I gather no truth from books, only an expressive instability that makes life glisten. “There is in reading, at least at reading’s point of departure, something vertiginous that resembles the movement by which, going against reason, we want to open onto life eyes already closed … here the stone and the tomb do not only withhold the cadaverous void which is to be animated; they constitute the presence, though dissimulated, of what is to appear.”
What is to appear? I am desperate, impatient, to hold it in my sight, all too aware that whatever it is will be obscured by the haze of present depression. “Such is the ‘opening’ that reading is made of: nothing opens but that which is closed tighter; only what belongs to the greatest opacity is transparent; nothing consents to enter into the levity of a free and happy yes except what has been borne as the crushing weight of a no, devoid of substance.”
The demand on every reader, Blanchot continues, is “that he enter a zone where he can scarcely breathe and where the ground slips out from under his feet — and even if, leaving aside these stormy approaches, reading still seems to be participation in that open violence, the work” — reading is “nonetheless, in itself [a] tranquil and silent presence, the calm center of measureless excess, the silent yes at the heart of every storm.” Reading makes beauty out of absence, out of “the torments of the infinite.” Reading “has the lightness, the irresponsibility, and the innocence of resolution.”
One of the central point of feedback received after submitting the manuscript for my first book was that it contained too many quotes.

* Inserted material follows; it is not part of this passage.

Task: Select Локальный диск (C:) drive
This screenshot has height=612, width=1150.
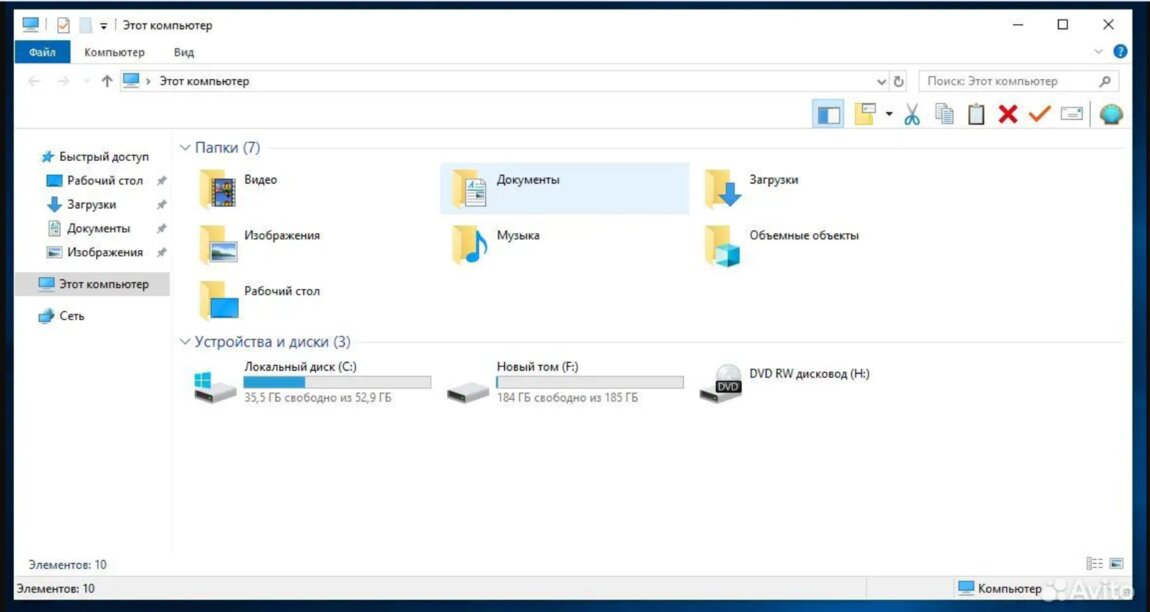Action: (x=300, y=383)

Why not rely on my own voice? Why defer to others?
I have written essays previously that end with quotes, leaving editors aghast; a writer’s faux pas. But there is certitude, no matter how illusionary, in a complicity with other’s words. An academic hangover, no doubt — and academia rarely produces good writers. There is a desire for evidence, for truth, but every time there is only ever a reader’s appropriation.
The truth is not innate; it is wholly absent; glimpsed through new contexts provided by the free association of thoughts gathered; sea glass re-arranged into the shape of the vessel it once was, now destined to be forever full of holes, where the self gets in.